(Item coordinate data)
######
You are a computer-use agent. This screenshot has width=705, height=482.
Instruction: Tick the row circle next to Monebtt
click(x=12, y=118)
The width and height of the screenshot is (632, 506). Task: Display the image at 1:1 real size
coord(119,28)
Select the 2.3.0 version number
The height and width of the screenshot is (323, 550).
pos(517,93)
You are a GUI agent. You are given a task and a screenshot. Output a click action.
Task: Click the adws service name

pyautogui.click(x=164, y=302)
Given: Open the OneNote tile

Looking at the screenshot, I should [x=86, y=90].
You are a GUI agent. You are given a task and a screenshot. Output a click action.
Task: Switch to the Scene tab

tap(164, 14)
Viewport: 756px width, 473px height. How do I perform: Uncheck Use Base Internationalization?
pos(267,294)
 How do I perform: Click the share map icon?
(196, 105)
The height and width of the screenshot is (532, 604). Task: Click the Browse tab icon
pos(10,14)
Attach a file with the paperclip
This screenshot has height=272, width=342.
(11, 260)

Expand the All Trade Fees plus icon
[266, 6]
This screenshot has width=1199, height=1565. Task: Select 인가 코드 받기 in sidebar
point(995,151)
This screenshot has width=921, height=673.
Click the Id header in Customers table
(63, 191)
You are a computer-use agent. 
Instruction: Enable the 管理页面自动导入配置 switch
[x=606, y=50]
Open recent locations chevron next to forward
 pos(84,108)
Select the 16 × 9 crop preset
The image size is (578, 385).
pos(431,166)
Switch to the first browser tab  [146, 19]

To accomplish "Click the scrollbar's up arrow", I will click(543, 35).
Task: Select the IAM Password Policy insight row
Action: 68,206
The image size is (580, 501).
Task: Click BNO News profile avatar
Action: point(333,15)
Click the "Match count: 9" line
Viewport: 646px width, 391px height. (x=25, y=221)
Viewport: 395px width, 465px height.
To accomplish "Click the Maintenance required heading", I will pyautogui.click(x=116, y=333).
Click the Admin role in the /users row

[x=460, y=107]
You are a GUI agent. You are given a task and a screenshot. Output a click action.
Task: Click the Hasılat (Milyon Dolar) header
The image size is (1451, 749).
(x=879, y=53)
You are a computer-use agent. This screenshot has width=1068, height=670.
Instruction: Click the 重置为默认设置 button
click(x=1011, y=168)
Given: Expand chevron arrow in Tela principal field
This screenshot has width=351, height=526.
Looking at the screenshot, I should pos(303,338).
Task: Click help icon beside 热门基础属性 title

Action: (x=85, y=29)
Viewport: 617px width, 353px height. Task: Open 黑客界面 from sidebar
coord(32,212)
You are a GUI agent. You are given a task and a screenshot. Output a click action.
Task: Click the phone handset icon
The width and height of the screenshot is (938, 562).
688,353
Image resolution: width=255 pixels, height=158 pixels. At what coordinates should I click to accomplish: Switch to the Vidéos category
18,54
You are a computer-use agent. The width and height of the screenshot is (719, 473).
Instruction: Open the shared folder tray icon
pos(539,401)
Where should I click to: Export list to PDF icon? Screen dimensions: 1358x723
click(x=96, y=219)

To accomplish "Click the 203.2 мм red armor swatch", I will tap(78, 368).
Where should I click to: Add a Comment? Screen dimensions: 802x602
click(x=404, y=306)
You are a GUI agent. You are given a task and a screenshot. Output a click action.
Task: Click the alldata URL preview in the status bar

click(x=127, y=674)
######
Please reproduce all of the records above word for word, line by line.

You are a computer-use agent. This screenshot has width=705, height=482.
Instruction: Tick the row circle next to Monebtt
click(x=12, y=118)
The width and height of the screenshot is (632, 506). Task: Display the image at 1:1 real size
coord(119,28)
Select the 2.3.0 version number
The height and width of the screenshot is (323, 550).
pos(517,93)
You are a GUI agent. You are given a task and a screenshot. Output a click action.
Task: Click the adws service name

pyautogui.click(x=164, y=302)
Given: Open the OneNote tile

Looking at the screenshot, I should [x=86, y=90].
You are a GUI agent. You are given a task and a screenshot. Output a click action.
Task: Switch to the Scene tab

tap(164, 14)
Viewport: 756px width, 473px height. How do I perform: Uncheck Use Base Internationalization?
pos(267,294)
 How do I perform: Click the share map icon?
(196, 105)
The height and width of the screenshot is (532, 604). Task: Click the Browse tab icon
pos(10,14)
Attach a file with the paperclip
This screenshot has height=272, width=342.
(11, 260)

Expand the All Trade Fees plus icon
[266, 6]
This screenshot has width=1199, height=1565. Task: Select 인가 코드 받기 in sidebar
point(995,151)
This screenshot has width=921, height=673.
Click the Id header in Customers table
(63, 191)
You are a computer-use agent. 
Instruction: Enable the 管理页面自动导入配置 switch
[x=606, y=50]
Open recent locations chevron next to forward
 pos(84,108)
Select the 16 × 9 crop preset
The image size is (578, 385).
pos(431,166)
Switch to the first browser tab  [146, 19]

To accomplish "Click the scrollbar's up arrow", I will click(543, 35).
Task: Select the IAM Password Policy insight row
Action: 68,206
The image size is (580, 501).
Task: Click BNO News profile avatar
Action: point(333,15)
Click the "Match count: 9" line
Viewport: 646px width, 391px height. (x=25, y=221)
Viewport: 395px width, 465px height.
To accomplish "Click the Maintenance required heading", I will pyautogui.click(x=116, y=333).
Click the Admin role in the /users row

[x=460, y=107]
You are a GUI agent. You are given a task and a screenshot. Output a click action.
Task: Click the Hasılat (Milyon Dolar) header
The image size is (1451, 749).
(x=879, y=53)
You are a computer-use agent. This screenshot has width=1068, height=670.
Instruction: Click the 重置为默认设置 button
click(x=1011, y=168)
Given: Expand chevron arrow in Tela principal field
This screenshot has width=351, height=526.
Looking at the screenshot, I should pos(303,338).
Task: Click help icon beside 热门基础属性 title

Action: (x=85, y=29)
Viewport: 617px width, 353px height. Task: Open 黑客界面 from sidebar
coord(32,212)
You are a GUI agent. You are given a task and a screenshot. Output a click action.
Task: Click the phone handset icon
The width and height of the screenshot is (938, 562).
688,353
Image resolution: width=255 pixels, height=158 pixels. At what coordinates should I click to accomplish: Switch to the Vidéos category
18,54
You are a computer-use agent. The width and height of the screenshot is (719, 473).
Instruction: Open the shared folder tray icon
pos(539,401)
Where should I click to: Export list to PDF icon? Screen dimensions: 1358x723
click(x=96, y=219)

To accomplish "Click the 203.2 мм red armor swatch", I will tap(78, 368).
Where should I click to: Add a Comment? Screen dimensions: 802x602
click(x=404, y=306)
You are a GUI agent. You are given a task and a screenshot. Output a click action.
Task: Click the alldata URL preview in the status bar

click(x=127, y=674)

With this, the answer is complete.